La musique (par le frère, Thomas Furey), et les éclairages (Alexandre Pilon-Guay) se construisent de manière autonome : « En coprésence, chacun tripe de son côté, et ça finit par se rencontrer. C’est très démocratique, comme processus. »

Clara Furey, entre la performance du MAC et sa prochaine présentation à Danse Danse, explore les frontières de sa propre radicalité, finalement fort mouvantes. « Suis-je capable d’adapter mes idées et mes intérêts aux espaces et aux circonstances qu’on me propose ? Oui. C’est peut-être ça, devenir un adulte ; et respecter où je suis. »

L’alphabet gestuel de Cosmic Love est minimal, annonce-t-elle, et le chant fait partie des matériaux. Un seul mantra, répété. « I need a mouth as wide as the sky. » « C’est une phrase de Rumi, qui ne donne pas de clé de la pièce. L’idée du corps qui devient plus grand que l’univers, je trouve ça beau », indique la créatrice. Des micros, en cercle autour du long tapis de danse blanc, capteront les voix, spatialisées ensuite à travers 16 haut-parleurs — du grand déploiement auditif. « Le chant pour moi est purement chorégraphique, il est là pour ouvrir le corps et l’espace, comme une autre façon d’être en lien, une manière différente d’écouter. »

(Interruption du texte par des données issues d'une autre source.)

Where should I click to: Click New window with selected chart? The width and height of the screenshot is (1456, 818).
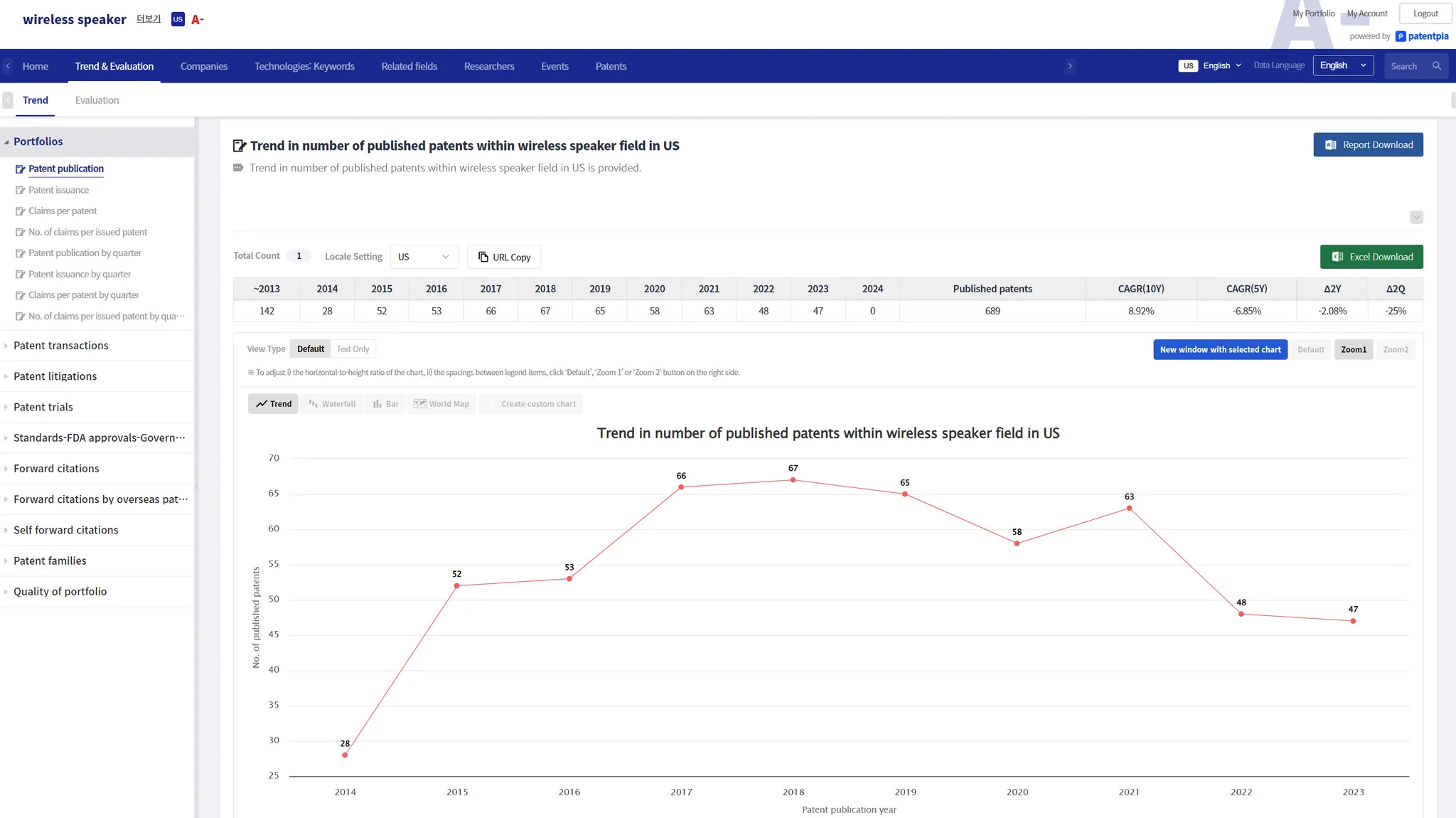click(1220, 349)
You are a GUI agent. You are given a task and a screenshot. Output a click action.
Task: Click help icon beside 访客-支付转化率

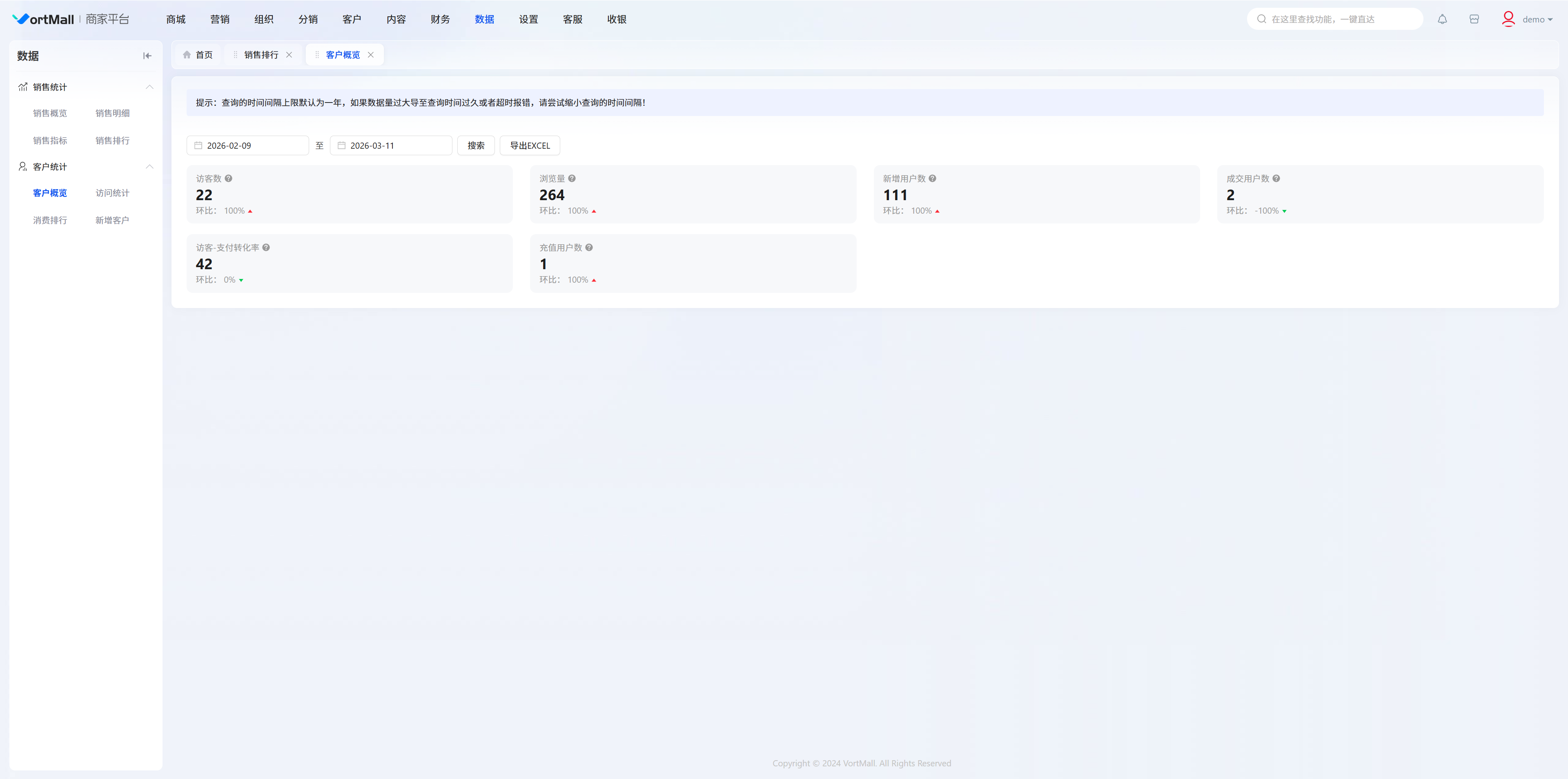point(266,248)
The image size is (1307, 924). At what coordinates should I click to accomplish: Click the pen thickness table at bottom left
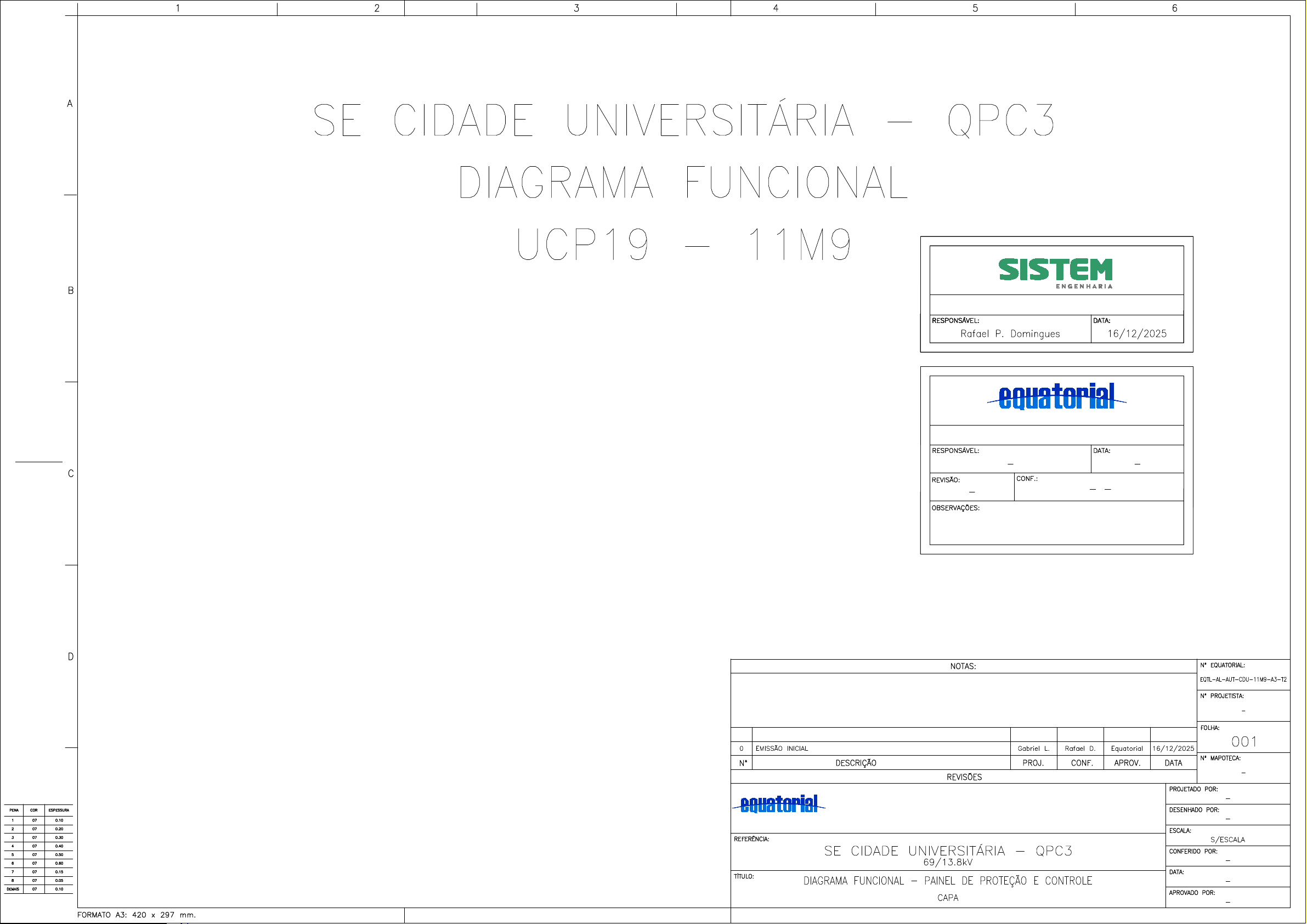pyautogui.click(x=38, y=849)
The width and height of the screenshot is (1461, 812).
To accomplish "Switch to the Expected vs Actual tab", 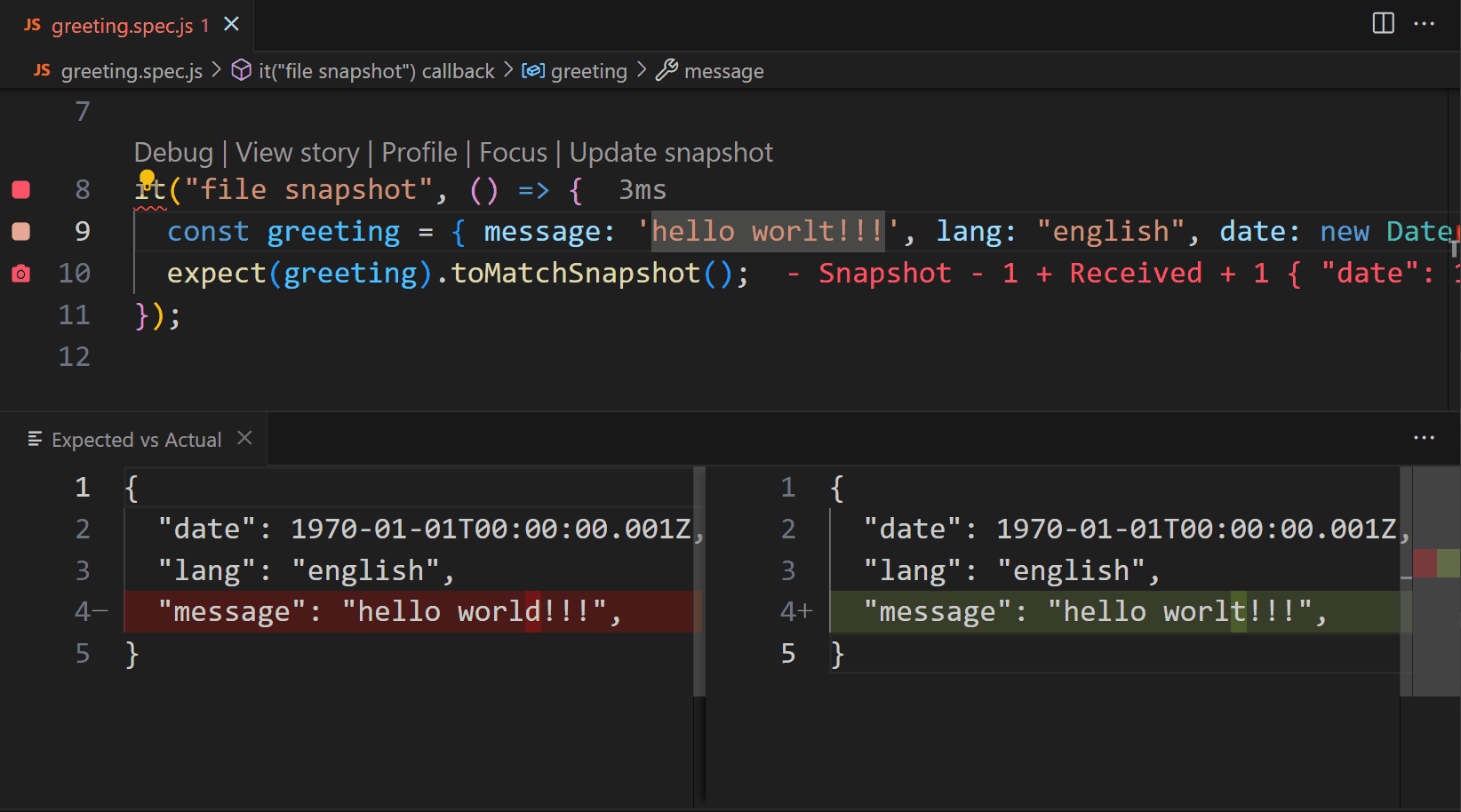I will tap(135, 438).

Cette écoute naît particulièrement dans l’improvisation — la pièce en contient 50 %. « C’est un état où tu ne peux pas ne pas être en écoute, où tu ne peux pas ne pas être là pour l’autre. Il y a une structure très claire à la pièce, et on y est complètement soumis au moment. » Est-ce une chorégraphie, finalement, ou une pratique, comme celle du zen ? Certainement une pratique, répond Furey, une pratique esthétisée. Qui répond à son quotidien ces jours-ci (« je répète Cosmic Love, je me rends au musée, je danse une heure et demie en solo, je recommence… »). « Ça va avec le désir de laisser un espace d’introspection au public. Comme quand tu médites, tu peux ne rien découvrir ; tu peux t’y rencontrer ; tu peux y voir ce que tu y mets. La pièce est une représentation dans notre univers, qui est lui-même représentatif », conclut la chorégraphe.

Extrait de «Le tao de la physique», choisi par Clara Furey

« [L]’idéal classique d’une description objective de la nature n’est plus valide. Le dualisme cartésien du sujet et du monde, de l’observateur et de ce qui est observé, ne peut plus être utilisé lorsqu’on traite de la matière atomique. En physique atomique, nous ne pouvons jamais parler de la nature sans, simultanément, parler de nous-mêmes. »

 

Cosmic Love

Une chorégraphie de Clara Furey avec Clara Furey, Simon Portigal, Winnie Ho, Peter Jasko, Benjamin Kamino, Zoë Vos et Thomas Furey. Une présentation de Danse Danse, à Place des Arts, du 6 au 16 décembre.